INTRODUCTION: The survival benefit of early antibiotic administration in septic shock is well established. In contrast, for sepsis without shock, the current Surviving Sepsis Campaign (SSC) guidelines recommend initiating antibiotics according to the likelihood of infection. Given the persistent challenges in accurately diagnosing sepsis, there is a need to identify patient characteristics to guide antimicrobial timing in this population. METHODS: In this cohort study, we included adult intensive care unit (ICU) patients meeting Third International Consensus Definitions for Sepsis (Sepsis-3) criteria without shock, identified from 24 hours before to 48 hours after ICU admission, who received antibiotics within 0-12 hours after sepsis diagnosis. The primary exposure was shorter time-to-antibiotics (≤ 3 hours), and the primary outcome was 28-day mortality. Heterogeneity of treatment effect (HTE) was evaluated with conventional subgroup, risk-based, and effect-based analyses. RESULTS: A total of 8400 patients were included, of whom 2891 (34.4%) received antibiotics within 3 hours and emergency admission was the most common admission type (64.2%). Baseline characteristics were well balanced after overlap weighting. Shorter time-to-antibiotics was not associated with 28-day mortality in the overall population (median value for the posterior distribution of the odds ratio (OR) 0.92; 95% credible interval (CrI) 0.79-1.06). In conventional subgroups, the impact of shorter time-to-antibiotics on 28-day mortality varied substantially between patients aged ≥ 78 years and other age subgroups (median value for the posterior distribution of the OR 0.73; 95% CrI 0.55-0.94).
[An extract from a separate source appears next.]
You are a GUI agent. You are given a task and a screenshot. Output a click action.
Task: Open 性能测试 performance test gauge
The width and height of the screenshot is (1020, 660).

In risk-based analysis, patients in the third quartile of baseline mortality risk exhibited the most favorable estimated association with shorter time-to-antibiotics (median value for the posterior distribution of the OR 0.65; 95% CrI 0.46-0.87). In effect-based analysis, patients with advanced age, higher Charlson Comorbidity Index (CCI), higher Acute Physiology Score III (APS III), or acute liver dysfunction were identified as having greater benefit from shorter time-to-antibiotics. CONCLUSION: Among ICU patients with sepsis without shock, those who are older, have higher CCI or APS III, or acute liver dysfunction are more likely to benefit from shorter time-to-antibiotics.